The Surprising Collegiate Sport Driving Injury-Related Surgeries

The Surprising Collegiate Sport Driving Injury-Related Surgeries

A team of researchers at the Icahn School of Medicine at Mount Sinai in New York set out to answer a rarely asked, yet intriguing question: Which college sport results in the greatest number of surgical interventions for its athletes?

A decade of records reveals interesting trends

"Analysis of surgery rates among 25 national collegiate athletic association sports" was published in the December 21 edition of The Physician and Sportsmedicine and found that women's gymnastics, by far, outdistances all other intercollegiate athletics.

After looking at all injuries requiring surgery in the National Collegiate Athletic Association (NCAA) Injury Surveillance Program for the decade between 2004-2014, the researchers calculated surgery incidence rates for each sport and for the most common injury types.
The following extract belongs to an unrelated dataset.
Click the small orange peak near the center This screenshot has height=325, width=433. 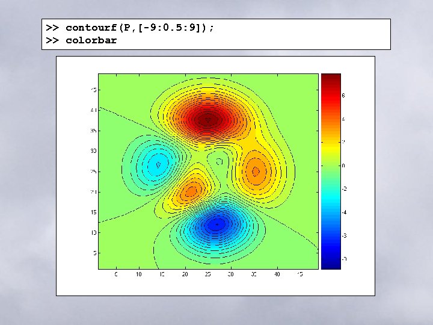pos(191,191)
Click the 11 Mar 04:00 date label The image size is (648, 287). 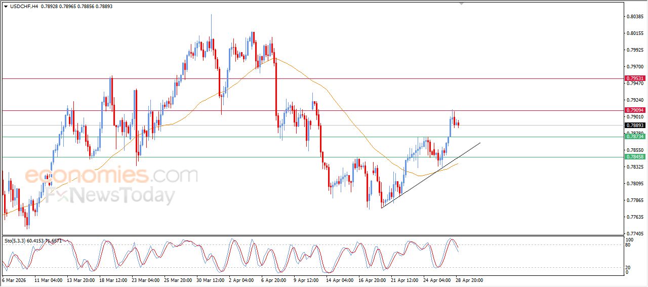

Surgery incidence rates were calculated per every 10,000 Athletic Exposures. At the top of the list:

  • Women's gymnastics (8.9)
  • Men's football (6.1)
  • Men's wrestling (5.3)

Sports surgery by the numbers

In terms of a pure number of injury-related surgeries, football was by far the highest at 31,043, followed by women's basketball (6,625) and men's basketball (5,717). Anterior cruciate ligament (ACL) tears had the greatest surgery incidence rate for all sports combined (7.95) and were also associated with the lowest rate of a successful return to the sport.

"We found that women's gymnastics, men's football, men's wrestling, and men's and women's basketball are NCAA sports with an elevated risk of surgery. ACL tears constituted by far the injuries with the highest surgery rates," said co-author Daniel Charen, MD, an orthopedic resident at Icahn.

"We hypothesized that athletes competing in football and men's and women's basketball had higher surgery risks, but we did not anticipate women's gymnastics would actually have the highest surgery rate," he concluded.